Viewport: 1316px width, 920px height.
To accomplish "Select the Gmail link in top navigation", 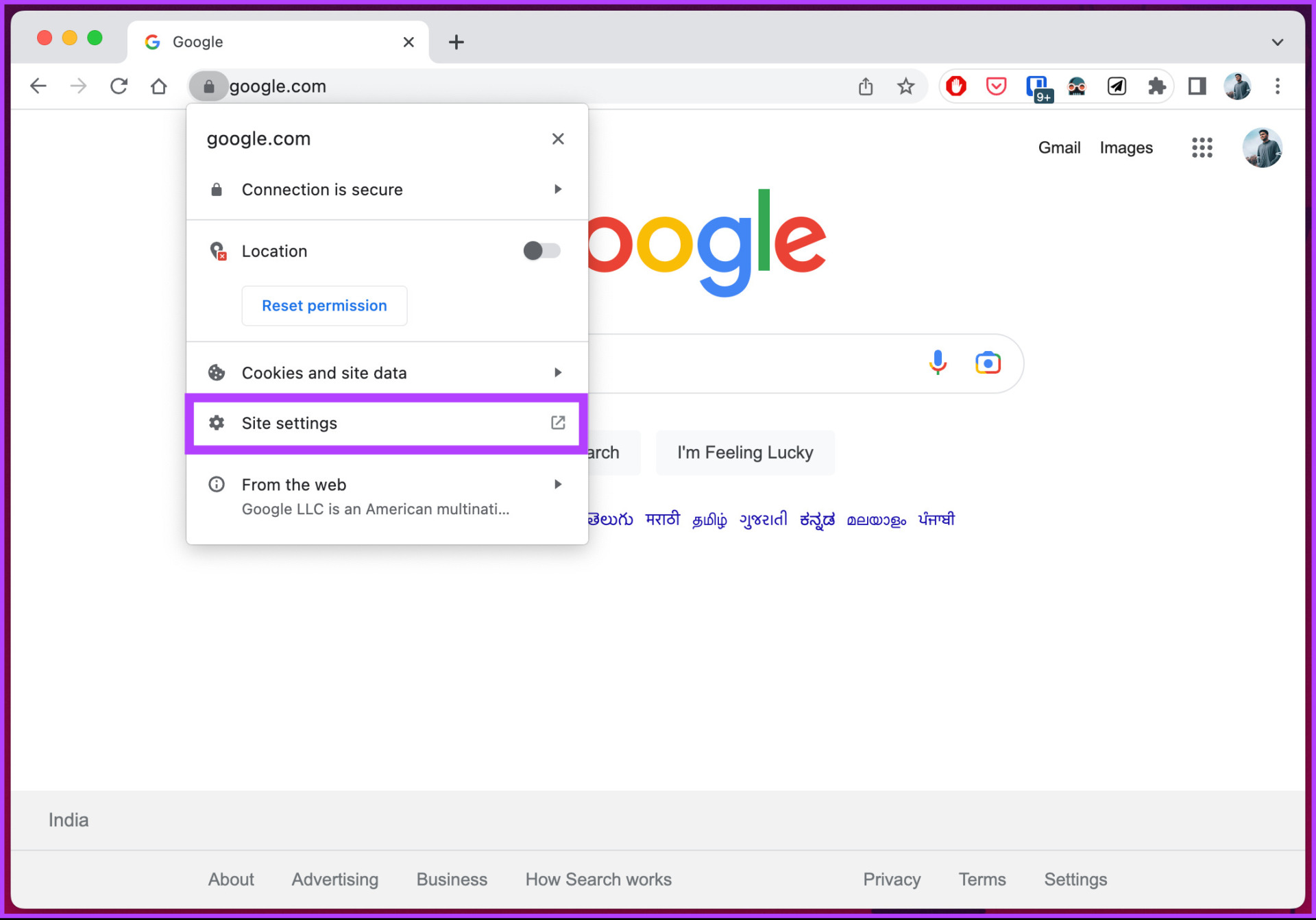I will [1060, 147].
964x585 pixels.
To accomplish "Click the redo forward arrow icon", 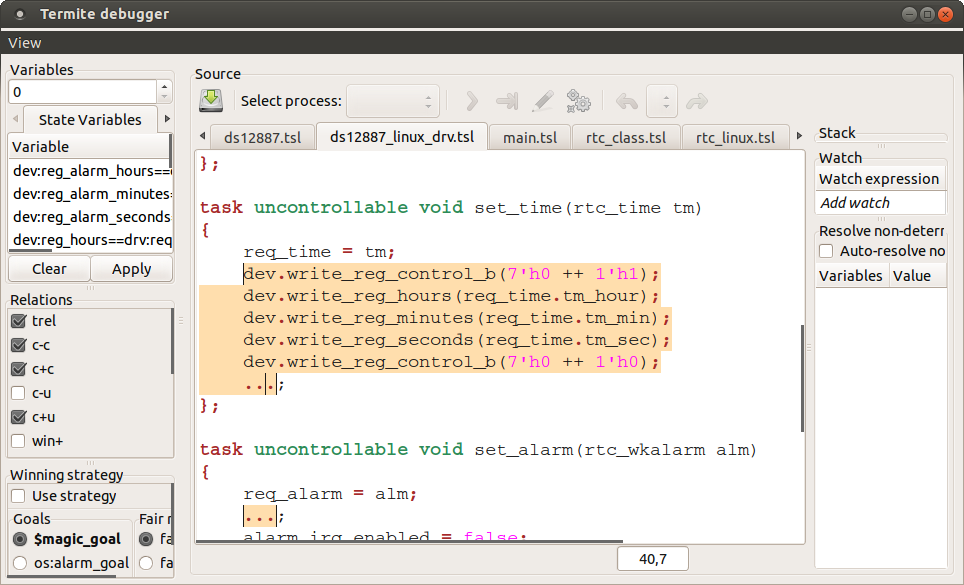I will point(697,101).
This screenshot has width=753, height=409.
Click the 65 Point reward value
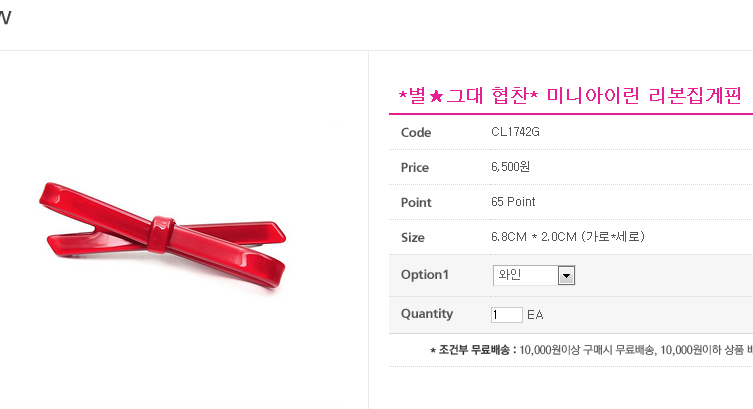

•••

REQUIRED WORK:
Gather every line of the listing above that contains the word "width", and reproduce each of those lines in full.

FINISHED EXERCISE:
Viewport: 1316px width, 920px height.
This screenshot has width=753, height=409.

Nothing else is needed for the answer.